3番手に浮上したのがジャパン。名前のインパクトがすごいですが、日本馬ではなく、アイルランドのオブライエン調教師が管理する1頭です。

 

オブライエン調教師が管理するガリレオ産駒という時点で目指すはもちろんクラシック。デビュー戦こそ勝ち切れませんでしたが、2歳9月に行われた2戦目は鋭く差し切って初勝利。続くベレスフォードSではゴール前で先行馬を捕らえて重賞初制覇を果たして、休養に入りました。

 

年明けの3歳緒戦となったのは5月のダンテS。
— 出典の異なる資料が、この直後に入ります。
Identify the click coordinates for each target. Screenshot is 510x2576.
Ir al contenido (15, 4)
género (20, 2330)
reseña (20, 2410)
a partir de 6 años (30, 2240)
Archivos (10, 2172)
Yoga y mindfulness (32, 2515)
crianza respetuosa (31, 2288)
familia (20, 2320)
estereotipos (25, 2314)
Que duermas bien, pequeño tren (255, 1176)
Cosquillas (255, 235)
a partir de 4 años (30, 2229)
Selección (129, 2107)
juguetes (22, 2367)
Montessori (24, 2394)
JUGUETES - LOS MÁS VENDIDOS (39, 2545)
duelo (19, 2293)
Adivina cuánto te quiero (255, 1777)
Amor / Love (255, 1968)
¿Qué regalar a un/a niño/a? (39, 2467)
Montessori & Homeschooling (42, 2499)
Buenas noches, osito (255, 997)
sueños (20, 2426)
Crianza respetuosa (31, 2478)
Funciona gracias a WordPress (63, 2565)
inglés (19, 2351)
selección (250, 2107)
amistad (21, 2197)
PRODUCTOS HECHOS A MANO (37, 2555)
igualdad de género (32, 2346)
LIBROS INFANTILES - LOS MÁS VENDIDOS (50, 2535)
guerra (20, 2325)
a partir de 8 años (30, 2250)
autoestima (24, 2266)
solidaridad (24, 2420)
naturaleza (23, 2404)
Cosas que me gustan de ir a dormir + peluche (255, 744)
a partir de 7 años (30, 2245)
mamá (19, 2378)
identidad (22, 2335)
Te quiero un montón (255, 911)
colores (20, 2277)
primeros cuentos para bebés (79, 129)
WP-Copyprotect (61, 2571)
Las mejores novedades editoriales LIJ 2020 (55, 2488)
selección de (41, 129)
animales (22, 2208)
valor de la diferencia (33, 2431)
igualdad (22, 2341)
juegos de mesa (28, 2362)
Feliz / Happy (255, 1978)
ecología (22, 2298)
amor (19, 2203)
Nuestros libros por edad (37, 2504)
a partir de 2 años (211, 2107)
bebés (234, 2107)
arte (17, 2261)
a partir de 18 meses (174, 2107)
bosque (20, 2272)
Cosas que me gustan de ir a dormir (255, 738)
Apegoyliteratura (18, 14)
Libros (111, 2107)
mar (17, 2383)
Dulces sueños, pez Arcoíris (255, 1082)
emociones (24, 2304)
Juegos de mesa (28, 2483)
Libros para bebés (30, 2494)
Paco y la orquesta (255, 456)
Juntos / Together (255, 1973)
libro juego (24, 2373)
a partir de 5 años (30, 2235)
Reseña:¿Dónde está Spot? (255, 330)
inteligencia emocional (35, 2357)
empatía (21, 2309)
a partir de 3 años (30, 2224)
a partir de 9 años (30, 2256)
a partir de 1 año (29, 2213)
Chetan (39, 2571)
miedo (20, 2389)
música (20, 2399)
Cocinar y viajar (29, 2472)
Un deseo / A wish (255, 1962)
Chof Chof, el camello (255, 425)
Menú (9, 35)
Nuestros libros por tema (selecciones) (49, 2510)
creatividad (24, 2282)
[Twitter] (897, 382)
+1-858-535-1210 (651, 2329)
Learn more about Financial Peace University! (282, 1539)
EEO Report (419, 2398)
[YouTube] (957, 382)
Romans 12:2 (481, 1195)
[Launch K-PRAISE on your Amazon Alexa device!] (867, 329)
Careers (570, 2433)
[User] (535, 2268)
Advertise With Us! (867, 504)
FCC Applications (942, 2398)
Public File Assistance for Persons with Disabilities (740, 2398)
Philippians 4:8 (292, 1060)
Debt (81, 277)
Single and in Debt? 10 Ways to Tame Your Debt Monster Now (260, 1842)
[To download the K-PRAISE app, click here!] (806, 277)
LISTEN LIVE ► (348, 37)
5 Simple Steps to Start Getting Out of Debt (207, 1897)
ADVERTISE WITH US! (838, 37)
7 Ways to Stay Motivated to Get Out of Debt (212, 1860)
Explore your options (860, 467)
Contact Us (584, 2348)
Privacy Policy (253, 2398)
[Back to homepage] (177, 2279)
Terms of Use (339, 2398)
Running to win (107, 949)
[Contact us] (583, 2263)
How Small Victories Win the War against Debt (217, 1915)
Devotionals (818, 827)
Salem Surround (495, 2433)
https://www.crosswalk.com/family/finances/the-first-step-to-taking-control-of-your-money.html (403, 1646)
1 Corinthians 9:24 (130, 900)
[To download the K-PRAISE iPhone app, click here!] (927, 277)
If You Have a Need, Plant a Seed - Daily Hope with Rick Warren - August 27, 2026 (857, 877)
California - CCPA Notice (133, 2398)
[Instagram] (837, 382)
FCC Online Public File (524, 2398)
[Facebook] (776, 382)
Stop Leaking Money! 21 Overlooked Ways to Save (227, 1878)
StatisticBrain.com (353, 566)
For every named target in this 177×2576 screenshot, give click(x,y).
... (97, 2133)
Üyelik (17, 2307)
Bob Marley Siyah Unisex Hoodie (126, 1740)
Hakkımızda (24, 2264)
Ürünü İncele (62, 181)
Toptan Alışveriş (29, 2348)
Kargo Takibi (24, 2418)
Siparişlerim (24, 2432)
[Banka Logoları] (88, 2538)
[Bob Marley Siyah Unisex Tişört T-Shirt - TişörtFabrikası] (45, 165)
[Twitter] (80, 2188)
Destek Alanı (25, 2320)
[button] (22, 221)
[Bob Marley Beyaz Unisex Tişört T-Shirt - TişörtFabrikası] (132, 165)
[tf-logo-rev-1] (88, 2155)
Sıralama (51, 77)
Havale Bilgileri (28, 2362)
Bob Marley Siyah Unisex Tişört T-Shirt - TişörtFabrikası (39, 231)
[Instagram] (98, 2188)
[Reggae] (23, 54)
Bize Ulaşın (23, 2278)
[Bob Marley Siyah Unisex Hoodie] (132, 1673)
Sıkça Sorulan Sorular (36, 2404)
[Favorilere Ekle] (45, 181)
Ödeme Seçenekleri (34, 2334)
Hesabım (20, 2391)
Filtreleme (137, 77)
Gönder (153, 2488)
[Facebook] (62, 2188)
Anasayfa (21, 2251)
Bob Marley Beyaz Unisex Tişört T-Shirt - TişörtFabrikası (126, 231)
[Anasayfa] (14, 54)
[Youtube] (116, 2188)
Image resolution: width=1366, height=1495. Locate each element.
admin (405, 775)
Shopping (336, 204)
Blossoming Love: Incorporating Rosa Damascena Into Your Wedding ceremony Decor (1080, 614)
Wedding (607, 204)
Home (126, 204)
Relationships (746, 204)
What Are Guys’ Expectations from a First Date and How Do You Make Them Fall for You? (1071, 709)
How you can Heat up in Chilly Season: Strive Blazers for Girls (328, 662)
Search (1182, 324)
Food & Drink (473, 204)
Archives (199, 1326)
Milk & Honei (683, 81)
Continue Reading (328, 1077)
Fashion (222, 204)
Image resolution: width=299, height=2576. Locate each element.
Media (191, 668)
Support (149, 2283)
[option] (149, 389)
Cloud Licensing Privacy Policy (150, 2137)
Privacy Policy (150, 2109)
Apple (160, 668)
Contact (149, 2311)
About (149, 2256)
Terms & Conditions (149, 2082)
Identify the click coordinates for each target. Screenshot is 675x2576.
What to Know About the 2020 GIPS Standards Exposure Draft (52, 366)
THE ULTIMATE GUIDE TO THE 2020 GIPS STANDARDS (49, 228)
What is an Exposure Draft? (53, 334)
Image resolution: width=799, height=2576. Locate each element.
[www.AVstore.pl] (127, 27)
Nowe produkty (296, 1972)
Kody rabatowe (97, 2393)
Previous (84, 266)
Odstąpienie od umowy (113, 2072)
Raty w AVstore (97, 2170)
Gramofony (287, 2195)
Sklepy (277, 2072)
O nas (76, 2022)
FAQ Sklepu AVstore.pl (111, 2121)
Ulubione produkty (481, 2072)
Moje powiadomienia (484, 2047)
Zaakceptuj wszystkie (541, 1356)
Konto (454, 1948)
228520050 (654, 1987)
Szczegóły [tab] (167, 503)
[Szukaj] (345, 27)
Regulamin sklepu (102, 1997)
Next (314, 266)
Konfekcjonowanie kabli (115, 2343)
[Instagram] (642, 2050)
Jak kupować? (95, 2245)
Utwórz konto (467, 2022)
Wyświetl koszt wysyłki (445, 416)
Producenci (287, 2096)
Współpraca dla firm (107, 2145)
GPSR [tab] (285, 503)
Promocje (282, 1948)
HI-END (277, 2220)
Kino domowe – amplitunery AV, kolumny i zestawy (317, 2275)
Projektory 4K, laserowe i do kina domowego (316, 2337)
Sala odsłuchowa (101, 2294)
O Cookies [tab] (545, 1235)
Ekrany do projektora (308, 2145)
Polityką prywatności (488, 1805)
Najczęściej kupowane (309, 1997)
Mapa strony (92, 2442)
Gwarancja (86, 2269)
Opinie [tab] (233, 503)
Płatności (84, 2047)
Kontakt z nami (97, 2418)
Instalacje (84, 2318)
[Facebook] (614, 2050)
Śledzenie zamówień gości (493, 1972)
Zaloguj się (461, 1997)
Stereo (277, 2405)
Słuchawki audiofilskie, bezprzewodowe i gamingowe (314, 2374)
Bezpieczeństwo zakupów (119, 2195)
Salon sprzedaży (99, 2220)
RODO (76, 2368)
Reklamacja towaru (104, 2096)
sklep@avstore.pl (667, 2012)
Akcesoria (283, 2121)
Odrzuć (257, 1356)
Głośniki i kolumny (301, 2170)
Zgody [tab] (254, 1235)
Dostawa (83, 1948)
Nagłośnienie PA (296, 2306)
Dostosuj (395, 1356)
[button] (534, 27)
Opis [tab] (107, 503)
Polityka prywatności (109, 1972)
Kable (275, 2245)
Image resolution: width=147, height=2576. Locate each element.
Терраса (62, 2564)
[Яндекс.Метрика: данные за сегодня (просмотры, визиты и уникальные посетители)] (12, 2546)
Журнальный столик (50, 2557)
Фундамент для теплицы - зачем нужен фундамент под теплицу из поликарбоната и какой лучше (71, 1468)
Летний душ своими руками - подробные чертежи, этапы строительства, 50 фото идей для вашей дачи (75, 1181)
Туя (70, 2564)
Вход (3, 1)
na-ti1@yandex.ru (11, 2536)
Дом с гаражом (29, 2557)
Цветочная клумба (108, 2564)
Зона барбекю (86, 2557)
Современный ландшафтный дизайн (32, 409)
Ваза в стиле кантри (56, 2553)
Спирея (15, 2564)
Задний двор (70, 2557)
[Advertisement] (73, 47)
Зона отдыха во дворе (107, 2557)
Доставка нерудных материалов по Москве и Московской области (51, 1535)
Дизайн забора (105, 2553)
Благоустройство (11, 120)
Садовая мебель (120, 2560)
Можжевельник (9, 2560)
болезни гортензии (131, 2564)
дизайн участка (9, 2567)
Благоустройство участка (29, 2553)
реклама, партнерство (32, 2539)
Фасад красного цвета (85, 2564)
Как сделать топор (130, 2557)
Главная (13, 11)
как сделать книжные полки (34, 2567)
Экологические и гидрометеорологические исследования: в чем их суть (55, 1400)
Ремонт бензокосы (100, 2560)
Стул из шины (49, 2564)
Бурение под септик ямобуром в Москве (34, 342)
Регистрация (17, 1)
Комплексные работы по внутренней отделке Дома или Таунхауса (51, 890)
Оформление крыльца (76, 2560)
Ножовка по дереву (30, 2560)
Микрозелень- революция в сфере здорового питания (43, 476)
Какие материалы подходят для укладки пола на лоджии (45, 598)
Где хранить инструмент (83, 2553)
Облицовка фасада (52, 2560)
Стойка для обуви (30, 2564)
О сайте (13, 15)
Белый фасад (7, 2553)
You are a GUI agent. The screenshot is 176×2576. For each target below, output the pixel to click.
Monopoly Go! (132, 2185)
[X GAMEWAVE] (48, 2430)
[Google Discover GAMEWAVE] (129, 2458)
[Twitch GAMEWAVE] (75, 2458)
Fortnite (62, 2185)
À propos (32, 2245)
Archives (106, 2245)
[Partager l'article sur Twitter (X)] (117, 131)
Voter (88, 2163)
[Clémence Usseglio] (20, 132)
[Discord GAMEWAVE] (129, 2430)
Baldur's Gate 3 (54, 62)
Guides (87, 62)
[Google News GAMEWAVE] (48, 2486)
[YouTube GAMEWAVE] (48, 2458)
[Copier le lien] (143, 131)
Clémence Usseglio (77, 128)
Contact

英ダービーを目指していることが明確にわかるローテーションを組みましたが、旧仕上げだったことが災いしてか、直線での伸びを欠いてここでは4着。それでも本番の英ダービーでは後方待機から直線で鋭く伸びて、勝ったアンソニーヴァンダイクから半馬身差の3着に健闘。しかも残り100mのところで騎手が鞭を落とすというアクシデントがありながらこの接戦に持ち込んだというところに大きな価値がありました。

 

ダービー後はキングエドワードZ世Sに出走すると、後方2番手追走から勝負所で外々を回りながら進出して快勝して久々の重賞制覇。このときの2着馬に4馬身半差を付けるという圧倒的なものでした。これで勢いづいたジャパンはパリ大賞に挑むと、3番手から抜け出すというスムーズなレース運びで快勝。G1初制覇を達成してここに挑んできました。

 

ちなみにシュヴァルグランはというと、単勝26倍前後という低評価。年明け緒戦に選んだドバイシーマクラシックでは2着に入ったように海外への遠征も苦にしないところを見せましたが、キングジョージ6世&クイーンエリザベスSでは道悪馬場に泣かされる形でエネイブルに10馬身以上離された6着に完敗。これが人気を下げる一因になりました。キャラクター的には欧州の力のいる馬場は合うはずなのですが、ヨーロッパの競馬場の道悪馬場は日本では経験できないほどの馬場になるので、雨が降らないことが好走への第一条件と言えるでしょう。

 

インターナショナルSは8月21日(水)の15時35分(日本時間:23時35分)に発走予定。欧州競馬のトップホースたちが集う一戦だけにぜひ馬券を買ってみたいですね!